You have to be high to write this type of a novel. Or you have to be Chuck Palahniuk. Doomed is a fantastic heap of Ketamine inspired hallucinating bullshit mixed with an irony overdose and pure shot of eternal philosophy on good and evil.
„ Good and evil have always existed. They always will. It‘s only our stories about them that ever change“. Exactly. Therefore, this one is written as a text on Twitter by a 100 percent dead thirteen year old girl Madison Spenser. It appears that Hell has all modern means of communication these days and doesn‘t look as bad as it is!
Being a ghost Madison is returned to the earth on a certain mission and reveals a story of her short life. And here we go – oh, well, don’t forget your Xanax or at least load your popcorn with it (allow me to take a detour of my thoughts and just wonder out loud whether it’s a well planned drug marketing campaign released worldwide – I’ve got definitely overdosed that week by 300 pages of Doomed pitched up with Xanax and a view of Kate Blanchet heroine in Blue Jasmine swallowing handfuls of the same stuff in every second shot).
Anyway, if you’ve read at least one of Chuck Palahniuk’s books, you have to expect unexpected, even if you’ve got a feeling of reading gibberish. Thus, don’t be irritated by a telemarketer’s call – it might be someone who’ll stay revealing all of your future in small bits. Of course, if you don’t mind this someone being Satan himself. Actually, I found this parallel between telemarketing and Hell rather accurate. Bull’s eye!
And the easiness of joining a ghost for a conversation. Take in a certain dose of Ketamine (the bigger the better) and say hello to Madison. The preface of this book should certainly include a warning of not trying to repeat this act at home; otherwise the famous writer might lose a considerable part of his audience.
Doomed is an exaggerated downturn of our sunk in consumerism society. Hence we are introduced to Madlantis, an artificial plastic island built by Madison’s parents where infinite money and infinite freedom prevail. Ironically, this is what modern people search for as opposed to an ancient myth of Atlantis.
Atlantis is not the only classic allusion to the Greek mythology used in the novel. Returning to the earth Madison is compared to Persephone, Hades’ wife who travels between Hell and Earth every six month. Only Madison is Persephone reinvented, determined to reunite all opposites, to reconcile Satan and God.
However, to come to this conclusion the reader has to recycle tons of torn and battered stuff and hear an incredible life story from Madison’s tweets. Killing her grandpa at a public toilet by almost tearing apart his weenie with a help of Charles Darwin’s book or carrying her dead kitty all over the globe tied around her belly till it falls apart are the most freakish episodes with the twisted follow-up into the afterlife.
Madison was thirteen when she died, however her story bears such a sophisticated Chuck Palahniuk style that it is difficult to believe, if it might be delivered by a teenager.
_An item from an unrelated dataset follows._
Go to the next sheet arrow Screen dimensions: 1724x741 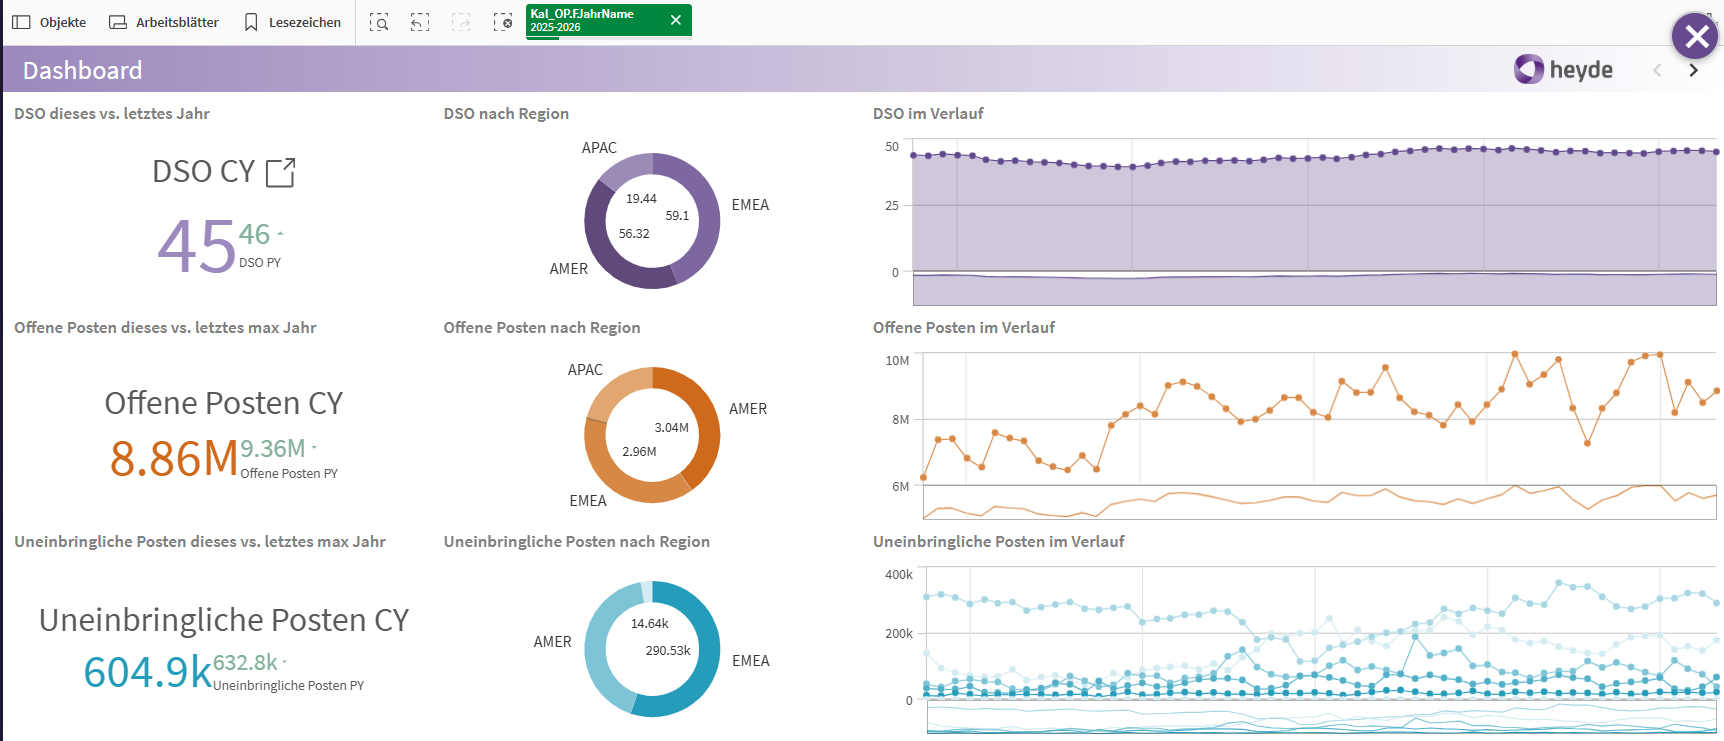pyautogui.click(x=1693, y=70)
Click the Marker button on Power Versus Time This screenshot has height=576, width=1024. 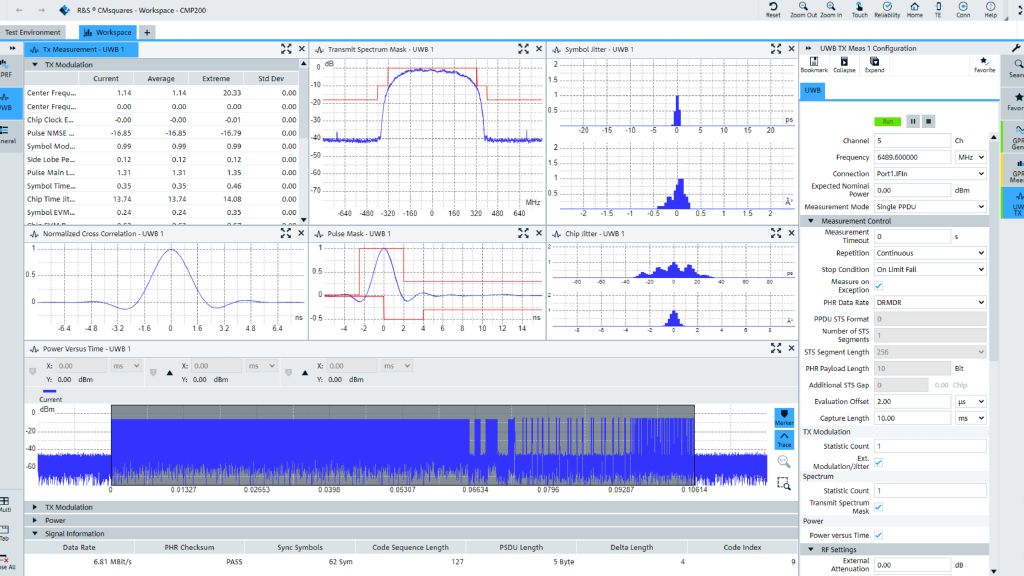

Though Madison herself tries to assure otherwise.
Meanwhile the author leads you in cycles like Virgil has lead Dante in The Divine Comedy. Forget pleasure of reading, prepare to face double or triple allegories and you still won’t get the typical ending. Be ready to fail, as “in summation, the predead get everything wrong”. Well, this might be embarrassing but – no way – don’t feel Ctrl+Alt+doomed!